The goal of this ible is to show you how to PROPERLY crimp pex using those inexpensive vise-crimpers. That's right, the instructions they come with are not entirely correct....
Step 1: Intro
This is specifically for crimping those copper pex rings without the pro tool. If you use the tool daily, then this is not for how. However, if like me you redid your house, and want to be able to keep up the maintenance, save yourself some money. With the money you save, you can instead invest in having the essential tools needed for all sorts of projects.
But wait, is there not a pro tool that goes for about 30$? You mean this guy here. The problem with this is that the crimping rings end up costing 10x the cost of the copper rings. It is very short term savings for long term losses; especially since the vise-style crimper for the copper rings is cheaper.
Step 2: Material
Step 3: What You Should Do
What you should do (and that the instructions don't mention):
Clamp down until the tip of the ends are touching only (this should be no harder than tightening a mason jar lid). Then release a bit, rotate the pipe 90 degrees, and re-clamp (this time it will be even easier than the first, I have had juice bottles tougher than this).
Step 4: What Not to Do
Clamping it down until the end of the device is flush. Don't do this.

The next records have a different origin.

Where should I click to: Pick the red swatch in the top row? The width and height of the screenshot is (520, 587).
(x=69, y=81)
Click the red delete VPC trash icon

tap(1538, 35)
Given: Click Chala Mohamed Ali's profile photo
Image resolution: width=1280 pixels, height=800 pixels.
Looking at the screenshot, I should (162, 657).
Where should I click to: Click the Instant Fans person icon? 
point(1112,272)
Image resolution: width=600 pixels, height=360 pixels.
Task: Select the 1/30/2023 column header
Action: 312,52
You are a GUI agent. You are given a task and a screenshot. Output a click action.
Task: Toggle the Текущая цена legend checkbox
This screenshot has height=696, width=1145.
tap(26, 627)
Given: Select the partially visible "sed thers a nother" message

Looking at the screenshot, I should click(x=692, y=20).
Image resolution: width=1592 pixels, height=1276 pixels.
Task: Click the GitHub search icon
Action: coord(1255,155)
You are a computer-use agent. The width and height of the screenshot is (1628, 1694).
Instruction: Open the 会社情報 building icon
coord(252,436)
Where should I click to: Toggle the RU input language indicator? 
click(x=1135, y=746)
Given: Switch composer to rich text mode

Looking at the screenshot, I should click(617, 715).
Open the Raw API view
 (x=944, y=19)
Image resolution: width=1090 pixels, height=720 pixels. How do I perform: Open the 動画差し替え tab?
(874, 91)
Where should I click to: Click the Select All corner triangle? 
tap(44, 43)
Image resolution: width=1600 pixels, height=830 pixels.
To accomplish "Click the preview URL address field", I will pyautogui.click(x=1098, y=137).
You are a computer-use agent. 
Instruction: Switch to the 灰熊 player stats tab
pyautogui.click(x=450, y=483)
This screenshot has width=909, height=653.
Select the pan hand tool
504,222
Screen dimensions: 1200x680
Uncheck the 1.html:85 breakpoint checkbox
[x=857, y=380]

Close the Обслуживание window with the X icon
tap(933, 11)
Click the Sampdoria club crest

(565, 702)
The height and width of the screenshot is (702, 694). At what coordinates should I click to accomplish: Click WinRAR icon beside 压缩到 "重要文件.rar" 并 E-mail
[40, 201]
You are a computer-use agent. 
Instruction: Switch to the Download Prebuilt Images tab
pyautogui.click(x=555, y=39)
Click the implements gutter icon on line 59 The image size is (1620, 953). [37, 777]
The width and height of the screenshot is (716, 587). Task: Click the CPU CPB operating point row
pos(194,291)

This is important because to be able to properly crimp the ring in one go, you do have to apply enough force to have the whole thing touching and then yes you do need a vice and a hammer, and you will need superhuman strength and hurt your hands.
Step 5: Checking Your Work
Once done, check the results with the go no-go plate, you will see that you have a perfect crimp with relatively little effort with the rotation method. The ring will fit in the Go without issues and turn in it. Meanwhile, it won't fit in the No-Go, which means we did not damage it.
On the other hand, if you followed the instructions on the packaging, you will be stuck in the Go testing when you rotate it. This means two things.
1- It is too loose and you risk having a leak at some point, especially if you have many of them.
2- It means the ring is probably at least 0.006" out of round, which goes against the standards required (see here, page 10).